### [EXPLORE THE MATERIAL]
- a) From the profile of Nicholas Gruen below, list every start-up it names as one he has invested in.
- b) For each statement, say whether it agrees with the profile of Nicholas Gruen below. Answer yes or no and quote the deciding words.
(i) He chaired The Australian Centre for Social Innovation from 2010 to 2016.
(ii) He received his LLB from the ANU.
(iii) Kaggle was bought by Yahoo.

Dr Nicholas Gruen is a widely published policy economist, entrepreneur and thought leader. He is currently CEO of Lateral Economics and Chair of Open Knowledge Foundation (Australia). He is also Visiting Professor at King’s College London Policy Institute and Adjunct Professor at UTS Business School.

He is Patron of the Australian Digital Alliance, which comprises Australia’s libraries, universities, and major providers of digital infrastructure such as Google and Yahoo, and founder and Chair of Peach Home Loans, Australia’s first discount mortgage broker.

Between 2010 and 2016, he chaired The Australian Centre for Social Innovation (Adelaide). He was on the Council of the National Library of Australia until 2016. He also chaired Australia’s internationally acclaimed Government 2.0 Taskforce for the Federal Government. Nicholas was founding Chairman of data analytics crowdsourcing platform, Kaggle, which has recently been purchased by Google.

He is an investor in numerous start-ups in Australia and internationally including:

Slant.co which seeks to revolutionise consumers’ product knowledge,

Breezedocs which is developing semantic document management systems,

Lendable which delivers microloans to fund solar energy in the developing world and

HealthKit which has gone from start-up to leading vendor of medical practice management software since 2012.

Notably, Nicholas sat on Australia’s Productivity Commission in the 1990s and  has had regular columns in The Australian Financial Review, The Age and The Sydney Morning Herald and has published numerous essays on political, economic and cultural matters, several of which have been published in annual Best Essays anthologies.

Nicholas advised two cabinet ministers in the 1980s and 90s, taught at ANU, and directed the New Directions project at the Business Council from 1997 to 2000.

He was a member of a major review into Australia’s Innovation System in 2008 and a review of pharmaceutical patent extensions in 2013.

Nicholas holds a BA (Hons-First Class) in History (1981), a Graduate Diploma in Economics and a PhD from the ANU (1998), and an LLB (Hons) from the University of Melbourne (1982).

### [DATA BLOCK]
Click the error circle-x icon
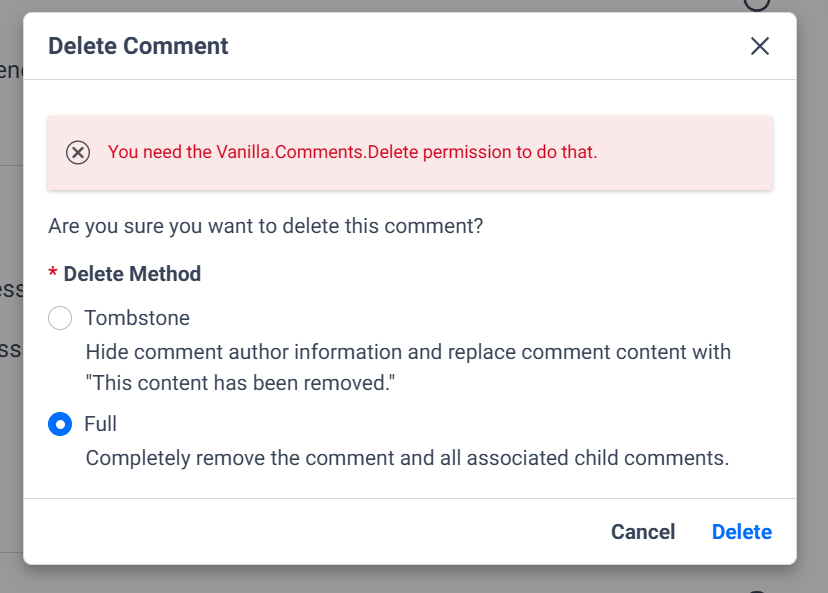 [78, 152]
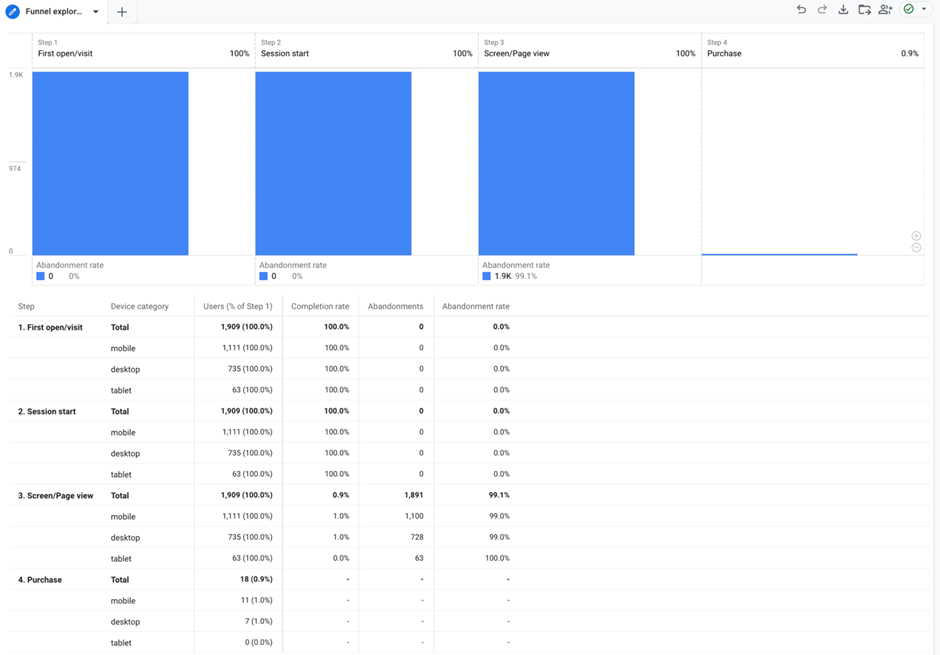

### [ANSWERS FOR EACH ITEM]
- a)
Slant.co
Breezedocs
Lendable
HealthKit

- b)
(i) Yes: "Between 2010 and 2016, he chaired The Australian Centre for Social Innovation (Adelaide)."
(ii) No: "an LLB (Hons) from the University of Melbourne (1982)"
(iii) No: "which has recently been purchased by Google"